A continuous random variable $X$ has an Exponential distribution with rate parameter $λ > 0$ if its pdf is $f_{X} (x) = {\begin{cases} λ e^{- λ x}, & x \geq 0, \\ 0, & otherwise \end{cases}$
If $X$ has an Exponential( $λ$ ) distribution then $\begin{aligned} P (X > x) & = e^{- λ x}, x \geq 0 \\ Long run average of X & = \frac{1}{λ} \\ Standard deviation of X & = \frac{1}{λ} \end{aligned}$
Exponential distributions are often used to model the waiting time in a random process until some event occurs.
- $λ$ is the average rate at which events occur over time (e.g., 2 per hour)

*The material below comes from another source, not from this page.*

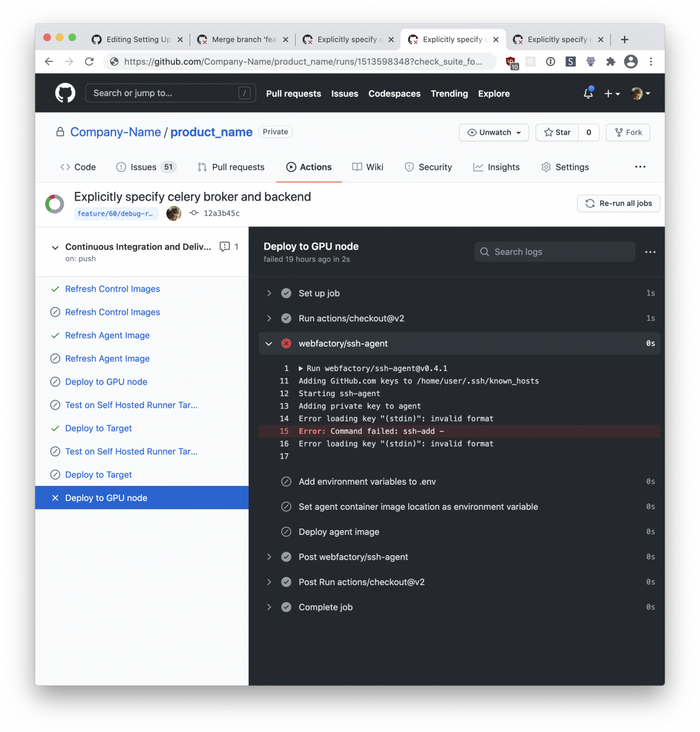This screenshot has height=732, width=700.
Task: Open the Unwatch dropdown
Action: click(x=494, y=132)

- $1 / λ$ is the mean time between events (e.g., 1/2 hour)
The “standard” Exponential distribution is the Exponential(1) distribution, with rate parameter 1 and mean 1.
If $X$ has an Exponential(1) distribution and $λ > 0$ is a constant then $X / λ$ has an Exponential( $λ$ ) distribution.

15.3 Uniform distributions

A continuous random variable $X$ has a Uniform distribution with parameters $a$ and $b$ , with $a < b$ , if its probability density function $f_{X}$ satisfies $\begin{aligned} f_{X} (x) & \propto constant, & a < x < b \\ = \frac{1}{b - a}, & a < x < b . \end{aligned}$
If $X$ has a Uniform( $a$ , $b$ ) distribution then $\begin{aligned} Long run average value of X & = \frac{a + b}{2} \\ Variance of X & = \frac{| b - a |^{2}}{12} \\ SD of X & = \frac{| b - a |}{\sqrt{12}} \end{aligned}$
The “standard” Uniform distribution is the Uniform(0, 1) distribution.
If $U$ has a Uniform(0, 1) distribution then $X = a + (b - a) U$ has a Uniform( $a$ , $b$ ) distribution.